A founder of Tapestry Against Polygamy, a Salt Lake City-based group that advocates on behalf of victims who experience abuse within polygamous relationships, said the disclaimer mischaracterizes The Church of Jesus Christ of Latter-day Saints' stance on polygamy and the number of practicing polygamists in the U.S.

Vicky Prunty said her group has asked HBO to remove the statement, which will appear at the end of each episode of "Big Love." The new series is set to premiere March 12.

The epilogue states that attorneys general in Utah and Arizona have estimated there are 20,000 to 40,000 people in the United States who engage in polygamy.

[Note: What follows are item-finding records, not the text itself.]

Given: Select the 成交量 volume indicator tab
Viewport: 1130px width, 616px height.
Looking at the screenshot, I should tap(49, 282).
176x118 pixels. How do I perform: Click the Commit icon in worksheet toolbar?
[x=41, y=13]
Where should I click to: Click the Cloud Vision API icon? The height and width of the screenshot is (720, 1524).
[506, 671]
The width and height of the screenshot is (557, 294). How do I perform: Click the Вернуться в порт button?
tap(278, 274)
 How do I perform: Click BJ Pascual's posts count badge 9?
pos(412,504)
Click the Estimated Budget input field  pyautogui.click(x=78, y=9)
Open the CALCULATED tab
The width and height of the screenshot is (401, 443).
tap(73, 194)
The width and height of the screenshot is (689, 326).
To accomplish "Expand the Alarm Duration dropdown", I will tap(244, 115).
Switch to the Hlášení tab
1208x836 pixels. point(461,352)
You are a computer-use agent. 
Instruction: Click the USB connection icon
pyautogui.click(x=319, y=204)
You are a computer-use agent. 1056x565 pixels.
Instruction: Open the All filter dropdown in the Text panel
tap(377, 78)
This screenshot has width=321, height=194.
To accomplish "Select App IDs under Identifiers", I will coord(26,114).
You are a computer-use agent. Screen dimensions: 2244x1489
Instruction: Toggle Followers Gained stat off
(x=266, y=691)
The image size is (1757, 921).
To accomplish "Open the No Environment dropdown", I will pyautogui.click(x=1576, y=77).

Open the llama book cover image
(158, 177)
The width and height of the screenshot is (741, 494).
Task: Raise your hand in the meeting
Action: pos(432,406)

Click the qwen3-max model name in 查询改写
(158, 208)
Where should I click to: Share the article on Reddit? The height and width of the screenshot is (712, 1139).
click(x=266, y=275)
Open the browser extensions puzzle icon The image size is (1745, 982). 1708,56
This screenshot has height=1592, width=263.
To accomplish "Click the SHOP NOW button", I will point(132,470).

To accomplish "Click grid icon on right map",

It also states that the LDS Church officially banned the practice in 1890.

Tapestry figures there are closer to 100,000 polygamists in the U.S., a count that includes Christian and so-called Mormon fundamentalists.

It also contended in a news release that the LDS Church has turned a "blind eye" and been apathetic about polygamy because members "still believe in it" and "look forward to a time when polygamy will no longer be against the law."

Prunty referred to an LDS Church scripture that includes the original revelation founder Joseph Smith said he received from God authorizing polygamy.

In 1890, as Utah campaigned for statehood, LDS Church President Wilford Woodruff issued an "official declaration" discontinuing the practice as contrary to the laws of the land.

LDS Church spokesman Mark Tuttle said in a written response that Tapestry was not fairly representing the church's doctrine and quoted from a statement about "Big Love" posted on the faith's Web site.

"For decades, the Church and its leaders have spoken out against the illegal practice of polygamy and most recently the reports of child and wife abuse emanating from the polygamous communities today," the statement said.

It reiterated statements by LDS Church President Gordon B. Hinckley that the church "has nothing whatever to do with those practicing polygamy" and that those who do so are in violation of the law and the faith's standards.

"The role of the Church in this matter is to raise its moral voice, which it has done repeatedly," the statement said. "It is not to usurp the responsibilities that appropriately lie with the Legislature and law enforcement."

The LDS Church asked HBO to include the epilogue, something the creators of the show said they were already planning to do to clarify the church's position and for dramatic effect.

An HBO spokeswoman gave a terse defense of the "Big Love" epilogue late Monday: "Even though the [LDS Church] outlawed polygamy over 100 years ago there is still confusion and misinformation about the subject. We've felt the epilogue helps clarify that confusion."